GitHub에서 그룹의 팀원을 이메일로 초대하는 경우, 초대받지 않은 유저가 초대받은 유저보다 먼저 계정에 해당 이메일을 추가하면 배너에 표시돼 있는 대기 중인 초대 요청을 수락할 수 있다는 것을 발견하였다. 대기 중인 이메일로의 초대 요청을 계정에서 조회하는 것을 제한하여 해당 취약점을 보완하였다는 내용이다.

 

---

그룹의 권한을 탈취하기 위해 다음의 특징을 활용하였다.

 

[그룹 권한 탈취 조건]
- 권한이 Owner로 설정된 팀원 초대
- 이메일 미 검증
- 초대 수락 전 이메일 검증 유무 미 확인 

 

 

해당 취약점에서 이용된 팀원 초대에 대한 특징은 다음과 같다.

github.com에서 개인 계정으로 그룹을 생성하고 팀원을 초대할 수 있는데, 그룹의 관리자나 Owner만이 팀원을 초대할 수 있는 권한이 있다.

 

GitHub의 기존 유저 또는 새로운 유저를 초대할 수 있는데, 초대장을 전송할 때 새로운 유저인 경우에 이메일로만 가능하고, 기존 유저인 경우에는 아래와 같이 username과 이메일을 선택할 수 있다.

 

또한, 초대받는 이의 권한을 설정하여 초대할 수 있는데 아래 선택된 Owner 권한은 그룹의 모든 것을 제어할 수 있는 권한이다.

 

원작자는 위와 같이 초대장을 보내면서, 초대장을 받은 이메일로 새로운 GitHub 계정을 생성하였다.

그리고 github.com/org_name 페이지에 대기 중인 초대 요청에 대한 알림(상단 노란색 바)이 떠있는 것을 주목하였다.

 

대기 중인 초대 요청에 대한 알림은 일반적인 것이지만, 해당 계정을 생성하는 동안 이메일 검증을 하지 않았다는 것을 깨달았다. 즉, 초대받은 사람을 사칭할 수 있다는 뜻이다.

 

아직 이메일 검증을 하지 않았기 때문에, 단순한 클라이언트 측의 알림일 뿐 올바른 초대 토큰이 아닐 수 있다고 생각하였지만, 해당 알림을 통해 초대 요청을 수락하고, 새로운 Owner로 그룹에 합류할 수 있었다.

 

아래에서 Owner로서 새로운 Repository를 생성하는 등 그룹에 대한 제어 권한이 있는 것을 확인할 수 있다.

 

 

[시나리오]

원작자가 제보할 때 처음 생각한 시나리오이다.

 

어떤 그룹이 이메일로 새로운 Owner를 초대하는 상황에 초대받는 이가 GitHub의 기존 유저가 아닌, 새로운 계정을 만들어야 하는 상황이라고 가정한다.

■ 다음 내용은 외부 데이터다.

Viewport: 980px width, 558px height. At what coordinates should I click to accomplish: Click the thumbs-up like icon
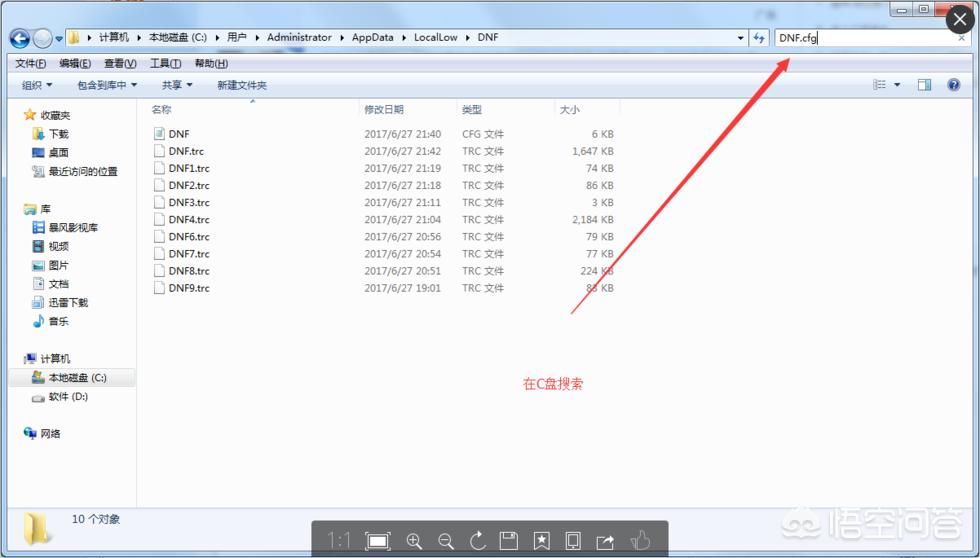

즉, 악의적인 사용자가 초대된 사람의 이메일을 이용하여 GitHub의 새로운 계정을 만들 수 있는 상황이다.

 

이때, 초대받은 이의 이메일이 검증되었는지 확인하지 않아 아무나 초대받은 이를 사칭할 수 있다. 새로 만든 계정으로 그룹 페이지(i.e github.com/org_name)에 접근하면 invitation_token이 드러나있는지 어떠한 확인도 없이 초대 알림을 확인할 수 있다.

 

이를 통해 악의적인 사용자가 초대받은 진짜 Owner보다 먼저 초대에 수락하면 claiming the invitation, 초대받은 Owner 사칭, 조직의 제어권을 얻을 수 있다.